• Set exercise:
Copy the listing below line for line, keeping every character and space unchanged.

• Data entries:

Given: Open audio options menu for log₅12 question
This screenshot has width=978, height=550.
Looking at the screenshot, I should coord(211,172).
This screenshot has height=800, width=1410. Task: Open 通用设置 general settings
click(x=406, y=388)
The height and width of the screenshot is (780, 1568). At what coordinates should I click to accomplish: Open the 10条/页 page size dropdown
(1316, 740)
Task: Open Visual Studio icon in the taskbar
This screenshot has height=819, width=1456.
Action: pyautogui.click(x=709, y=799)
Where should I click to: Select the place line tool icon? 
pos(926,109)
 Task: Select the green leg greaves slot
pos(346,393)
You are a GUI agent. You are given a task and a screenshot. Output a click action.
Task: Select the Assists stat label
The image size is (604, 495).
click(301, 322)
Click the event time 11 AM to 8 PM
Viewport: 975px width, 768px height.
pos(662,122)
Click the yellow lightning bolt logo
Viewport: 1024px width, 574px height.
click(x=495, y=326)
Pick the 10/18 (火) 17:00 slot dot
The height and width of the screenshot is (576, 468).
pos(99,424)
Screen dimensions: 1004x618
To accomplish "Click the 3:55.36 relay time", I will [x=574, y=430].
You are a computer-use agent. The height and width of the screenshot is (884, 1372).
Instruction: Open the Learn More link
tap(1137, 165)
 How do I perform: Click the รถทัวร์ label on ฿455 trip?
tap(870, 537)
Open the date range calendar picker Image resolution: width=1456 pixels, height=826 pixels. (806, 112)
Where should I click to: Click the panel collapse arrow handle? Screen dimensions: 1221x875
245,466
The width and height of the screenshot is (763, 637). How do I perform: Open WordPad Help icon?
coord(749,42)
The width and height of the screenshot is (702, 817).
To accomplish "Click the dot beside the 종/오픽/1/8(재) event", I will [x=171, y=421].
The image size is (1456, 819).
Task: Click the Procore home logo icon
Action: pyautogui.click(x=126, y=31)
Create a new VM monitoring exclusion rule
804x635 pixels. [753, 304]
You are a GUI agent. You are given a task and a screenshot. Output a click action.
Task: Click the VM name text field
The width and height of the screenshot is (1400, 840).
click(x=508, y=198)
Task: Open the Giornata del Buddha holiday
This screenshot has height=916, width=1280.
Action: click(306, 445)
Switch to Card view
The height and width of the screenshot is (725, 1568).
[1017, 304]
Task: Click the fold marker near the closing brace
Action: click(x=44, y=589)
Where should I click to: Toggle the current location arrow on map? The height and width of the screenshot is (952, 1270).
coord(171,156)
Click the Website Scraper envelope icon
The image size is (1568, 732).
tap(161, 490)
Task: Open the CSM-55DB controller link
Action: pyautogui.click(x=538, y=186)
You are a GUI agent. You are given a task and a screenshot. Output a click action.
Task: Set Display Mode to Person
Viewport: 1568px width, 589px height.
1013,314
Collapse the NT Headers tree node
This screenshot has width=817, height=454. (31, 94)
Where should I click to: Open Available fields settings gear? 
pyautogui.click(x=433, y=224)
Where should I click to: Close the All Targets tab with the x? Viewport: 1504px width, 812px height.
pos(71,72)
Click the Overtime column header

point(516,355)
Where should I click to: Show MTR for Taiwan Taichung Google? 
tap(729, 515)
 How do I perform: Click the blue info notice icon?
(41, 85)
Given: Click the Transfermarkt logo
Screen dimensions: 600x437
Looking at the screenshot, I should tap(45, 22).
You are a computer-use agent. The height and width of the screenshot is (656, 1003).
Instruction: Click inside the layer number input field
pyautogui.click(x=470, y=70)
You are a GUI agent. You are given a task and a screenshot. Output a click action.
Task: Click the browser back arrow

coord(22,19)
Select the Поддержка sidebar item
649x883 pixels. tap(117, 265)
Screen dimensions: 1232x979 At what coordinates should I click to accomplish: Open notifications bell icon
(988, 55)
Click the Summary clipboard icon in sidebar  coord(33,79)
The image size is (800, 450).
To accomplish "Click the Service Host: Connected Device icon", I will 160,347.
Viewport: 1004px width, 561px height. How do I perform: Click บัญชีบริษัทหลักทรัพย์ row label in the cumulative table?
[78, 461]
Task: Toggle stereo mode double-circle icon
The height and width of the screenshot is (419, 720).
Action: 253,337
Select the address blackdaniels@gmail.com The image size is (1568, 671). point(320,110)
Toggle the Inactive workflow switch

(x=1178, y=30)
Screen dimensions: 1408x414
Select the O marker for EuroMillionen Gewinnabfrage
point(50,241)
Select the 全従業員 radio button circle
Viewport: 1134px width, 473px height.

• Answer to the task:
Given: Open audio options menu for log₅12 question
This screenshot has width=978, height=550.
Looking at the screenshot, I should coord(211,172).
This screenshot has height=800, width=1410. Task: Open 通用设置 general settings
click(x=406, y=388)
The height and width of the screenshot is (780, 1568). At what coordinates should I click to accomplish: Open the 10条/页 page size dropdown
(1316, 740)
Task: Open Visual Studio icon in the taskbar
This screenshot has height=819, width=1456.
Action: pyautogui.click(x=709, y=799)
Where should I click to: Select the place line tool icon? 
pos(926,109)
 Task: Select the green leg greaves slot
pos(346,393)
You are a GUI agent. You are given a task and a screenshot. Output a click action.
Task: Select the Assists stat label
The image size is (604, 495).
click(301, 322)
Click the event time 11 AM to 8 PM
Viewport: 975px width, 768px height.
pos(662,122)
Click the yellow lightning bolt logo
Viewport: 1024px width, 574px height.
click(x=495, y=326)
Pick the 10/18 (火) 17:00 slot dot
The height and width of the screenshot is (576, 468).
pos(99,424)
Screen dimensions: 1004x618
To accomplish "Click the 3:55.36 relay time", I will [x=574, y=430].
You are a computer-use agent. The height and width of the screenshot is (884, 1372).
Instruction: Open the Learn More link
tap(1137, 165)
 How do I perform: Click the รถทัวร์ label on ฿455 trip?
tap(870, 537)
Open the date range calendar picker Image resolution: width=1456 pixels, height=826 pixels. (806, 112)
Where should I click to: Click the panel collapse arrow handle? Screen dimensions: 1221x875
245,466
The width and height of the screenshot is (763, 637). How do I perform: Open WordPad Help icon?
coord(749,42)
The width and height of the screenshot is (702, 817).
To accomplish "Click the dot beside the 종/오픽/1/8(재) event", I will [x=171, y=421].
The image size is (1456, 819).
Task: Click the Procore home logo icon
Action: pyautogui.click(x=126, y=31)
Create a new VM monitoring exclusion rule
804x635 pixels. [753, 304]
You are a GUI agent. You are given a task and a screenshot. Output a click action.
Task: Click the VM name text field
The width and height of the screenshot is (1400, 840).
click(x=508, y=198)
Task: Open the Giornata del Buddha holiday
This screenshot has height=916, width=1280.
Action: click(306, 445)
Switch to Card view
The height and width of the screenshot is (725, 1568).
[1017, 304]
Task: Click the fold marker near the closing brace
Action: click(x=44, y=589)
Where should I click to: Toggle the current location arrow on map? The height and width of the screenshot is (952, 1270).
coord(171,156)
Click the Website Scraper envelope icon
The image size is (1568, 732).
tap(161, 490)
Task: Open the CSM-55DB controller link
Action: pyautogui.click(x=538, y=186)
You are a GUI agent. You are given a task and a screenshot. Output a click action.
Task: Set Display Mode to Person
Viewport: 1568px width, 589px height.
1013,314
Collapse the NT Headers tree node
This screenshot has width=817, height=454. (31, 94)
Where should I click to: Open Available fields settings gear? 
pyautogui.click(x=433, y=224)
Where should I click to: Close the All Targets tab with the x? Viewport: 1504px width, 812px height.
pos(71,72)
Click the Overtime column header

point(516,355)
Where should I click to: Show MTR for Taiwan Taichung Google? 
tap(729, 515)
 How do I perform: Click the blue info notice icon?
(41, 85)
Given: Click the Transfermarkt logo
Screen dimensions: 600x437
Looking at the screenshot, I should tap(45, 22).
You are a computer-use agent. The height and width of the screenshot is (656, 1003).
Instruction: Click inside the layer number input field
pyautogui.click(x=470, y=70)
You are a GUI agent. You are given a task and a screenshot. Output a click action.
Task: Click the browser back arrow

coord(22,19)
Select the Поддержка sidebar item
649x883 pixels. tap(117, 265)
Screen dimensions: 1232x979 At what coordinates should I click to accomplish: Open notifications bell icon
(988, 55)
Click the Summary clipboard icon in sidebar  coord(33,79)
The image size is (800, 450).
To accomplish "Click the Service Host: Connected Device icon", I will 160,347.
Viewport: 1004px width, 561px height. How do I perform: Click บัญชีบริษัทหลักทรัพย์ row label in the cumulative table?
[78, 461]
Task: Toggle stereo mode double-circle icon
The height and width of the screenshot is (419, 720).
Action: 253,337
Select the address blackdaniels@gmail.com The image size is (1568, 671). point(320,110)
Toggle the Inactive workflow switch

(x=1178, y=30)
Screen dimensions: 1408x414
Select the O marker for EuroMillionen Gewinnabfrage
point(50,241)
Select the 全従業員 radio button circle
Viewport: 1134px width, 473px height.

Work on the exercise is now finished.